## Brief
Rescale the records from the start through the line containing "click(398, 73)": write out every line again, requests included, with each coordinate in the answers multiplied by 1.4 and rounded to a whole number, halves rounding up. Leave out the pictures.

## Given entries
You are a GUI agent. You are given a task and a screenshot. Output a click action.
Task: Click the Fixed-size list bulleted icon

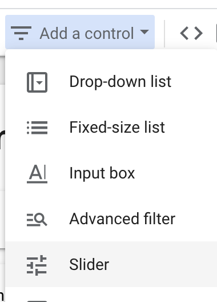37,128
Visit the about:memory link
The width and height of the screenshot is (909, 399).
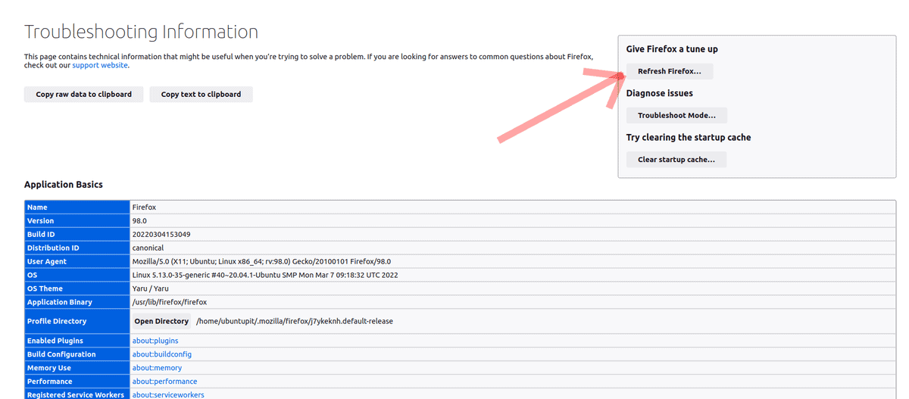[157, 368]
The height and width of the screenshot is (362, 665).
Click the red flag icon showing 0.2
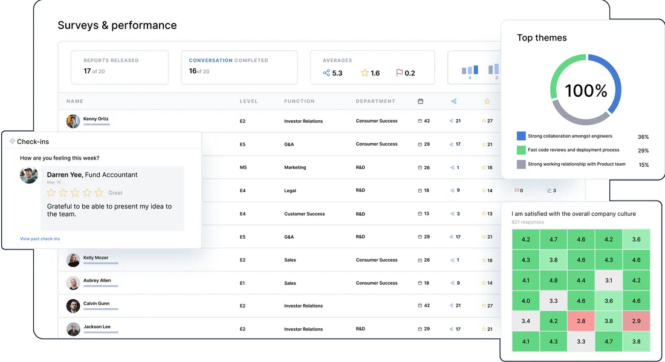click(398, 73)
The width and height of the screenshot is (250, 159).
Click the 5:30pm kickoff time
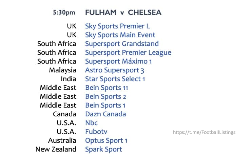pyautogui.click(x=64, y=13)
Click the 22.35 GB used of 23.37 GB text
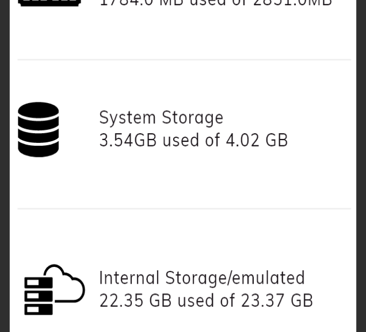366x332 pixels. click(206, 300)
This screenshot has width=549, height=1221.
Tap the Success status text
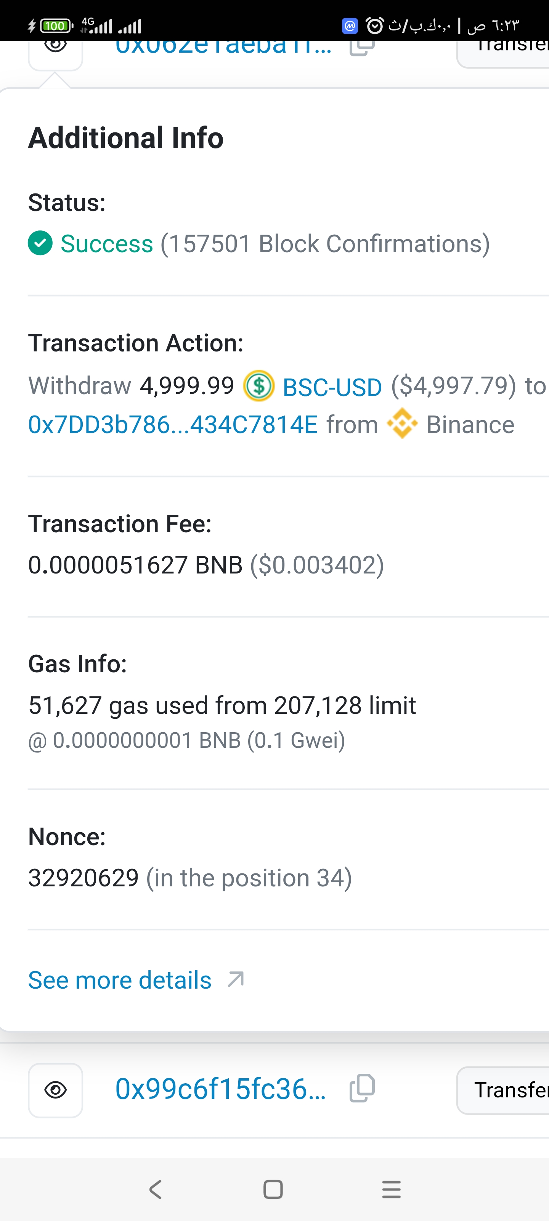click(107, 244)
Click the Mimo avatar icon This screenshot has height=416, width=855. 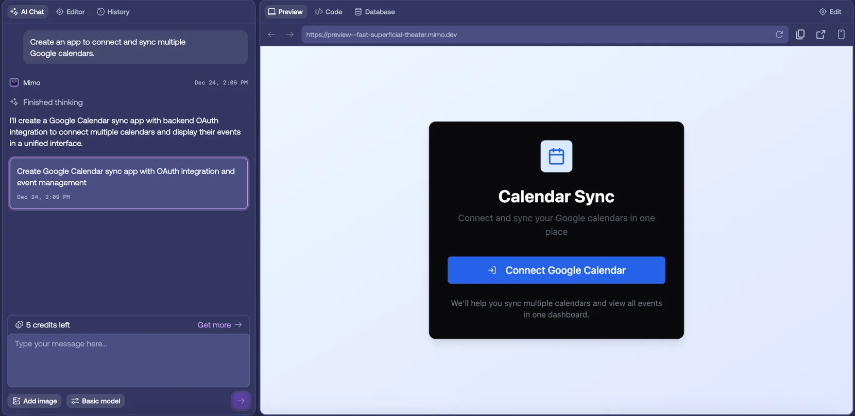point(14,82)
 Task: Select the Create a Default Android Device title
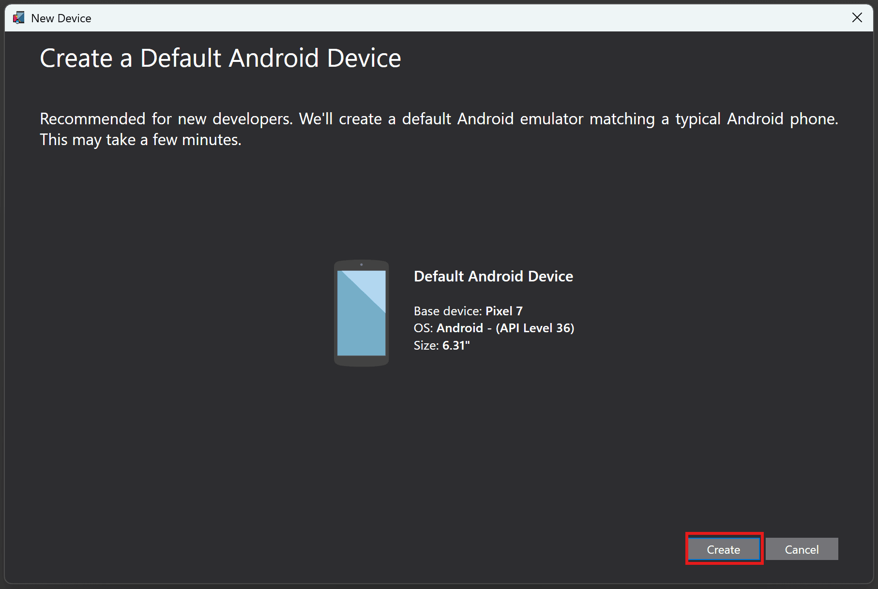[220, 58]
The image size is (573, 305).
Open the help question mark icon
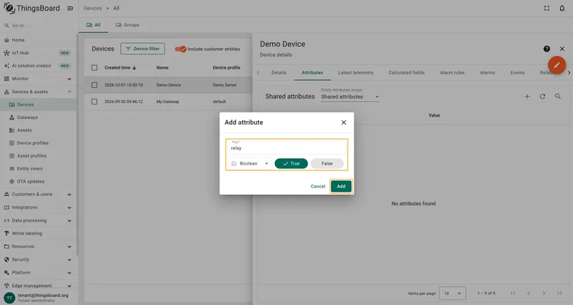pos(546,49)
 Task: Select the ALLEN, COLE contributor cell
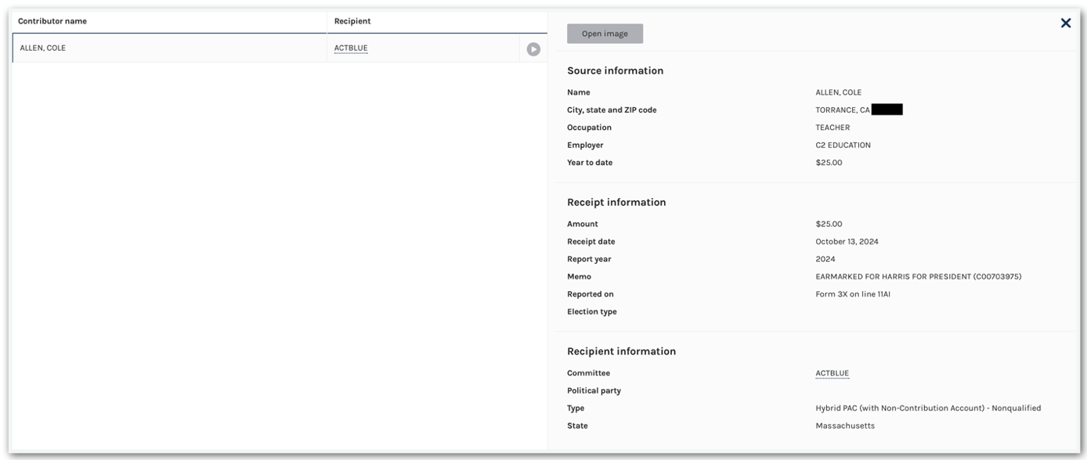(x=43, y=49)
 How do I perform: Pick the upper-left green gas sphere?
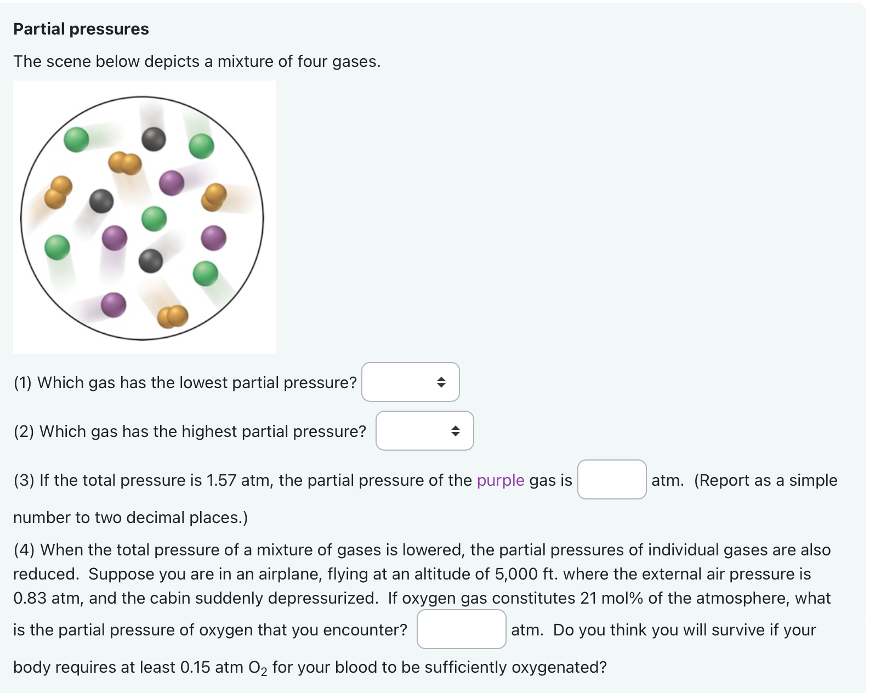point(76,139)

## Completed exercise
You are a GUI agent. You are given a task and a screenshot. Output a click action.
Task: Click the Fixed-size list bulleted icon

52,179
Visit the about:memory link
The width and height of the screenshot is (909, 399).
[220, 515]
The height and width of the screenshot is (362, 665).
Click the red flag icon showing 0.2
click(557, 102)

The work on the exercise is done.